Понимание пришло позже. Когда в рекламе со всей откровенностью возник секс, а не намек на него. Не струящаяся нежность, распахнутые ресницы, пьянящий взгляд и тот самый импульс, на который реагирует мужчина. А «Виагра» для тех, кому за сорок, чтоб стояло, как у тех, кому нет двадцати. И крем от морщин для таких же, только противоположного пола. Решение мужских проблем и женских сложностей вдруг оказалось на удивление простым. А главное, те, кто был между двадцатилетними, заполонившими весь эфир, и семидесятилетними, существовавшими лишь в формате анимационной шутки и новостного репортажа, вдруг обрели свое место в медиапространстве. Доселе у них этого места не было, а значит, их самих тоже не существовало. А теперь появились.
Что, в общем-то, можно только приветствовать, ибо именно они - от 35 до 55 - и являются главными потребителями в любом цивилизованном обществе, главной ЦА, основной target-group. Их уже не душит прогрессивный налог (зарплата достаточно высока), их дети уже почти стоят на ногах, им уже не надо скакать по служебной лестнице и каждую минуту помнить о том, что презерватив - единственная защита от СПИДа. У них - именно у них, как ни смешно и горько это звучит, - все хорошо. А потребитель - это тот, у кого все хорошо, а вовсе не тот, у кого все плохо. Не тот, у кого много желаний в двадцать, и не тот, у кого мало возможностей в семьдесят.
Европейская (она же американская) цивилизация поняла это первой, как ей и приличествовало. Не в силах отменить эйджизм, она отменила возраст. И сделала это средствами, наиболее доступными. Никакого секрета в этом не было - требовалось, как воды в растворимый кофе, всего лишь добавить секса в рекламу. И он был добавлен. Вот седовласый, но упругий и загорелый господин едет в хорошем автомобиле на свидание. Вот свежая, но солидная дама делает в парикмахерской сложную прическу из пышных все еще волос.

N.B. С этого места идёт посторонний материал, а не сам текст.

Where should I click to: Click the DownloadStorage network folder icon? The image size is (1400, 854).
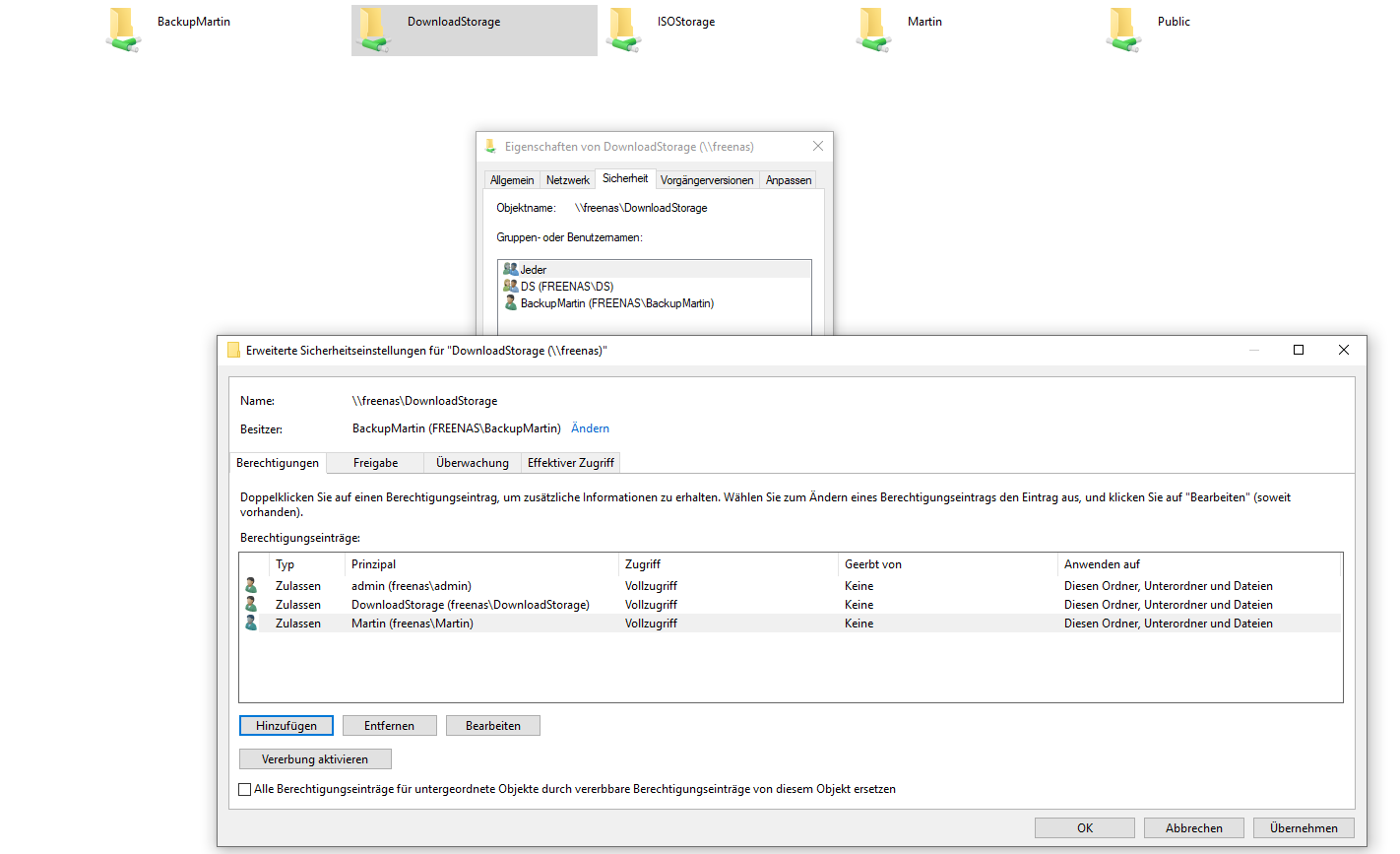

Как- то в глубоком отрочестве ехала я в троллейбусе. На одной из остановок вошла бабушка, с клюкой, ссохшаяся, полуживая. Вошла и стоит. Приученная всегда уступать место, я вскочила: садитесь, мол, бабушка. Кроме воспитания, был еще, конечно, страх, результат недолгого жизненного опыта: клюкой сейчас ткнет, крикнет, что совсем распустились-распоясались, в раньшие-то времена порядок был, а сейчас… Стою, жду, сядет ли. А бабушка эта улыбается совсем не по-коммунистически, не по-большевистски, и говорит шамкающим ртом: ничего, мол, деточка, сиди, я постою. Как же можно, бабушка, как же можно, как же? А вот так, деточка, у тебя вся жизнь впереди, тебе уставать нельзя.
Мария Бахарева
Когда негде
Парки, скамейки и гостиницы «на час»
Однажды я решила опросить знакомых, где им доводилось заниматься сексом, помимо собственной постели. Ответы поражали воображение: туалеты клубов, ресторанов и самолетов, подъезды, парки, пляжные кабинки для переодевания, детские площадки, рабочие кабинеты и даже кладбище. На второй вопрос: «А зачем вас туда понесло?» - респонденты отвечали с куда меньшим разнообразием. Собственно говоря, вариантов ответа было всего два: «Из любопытства» и «Больше негде было».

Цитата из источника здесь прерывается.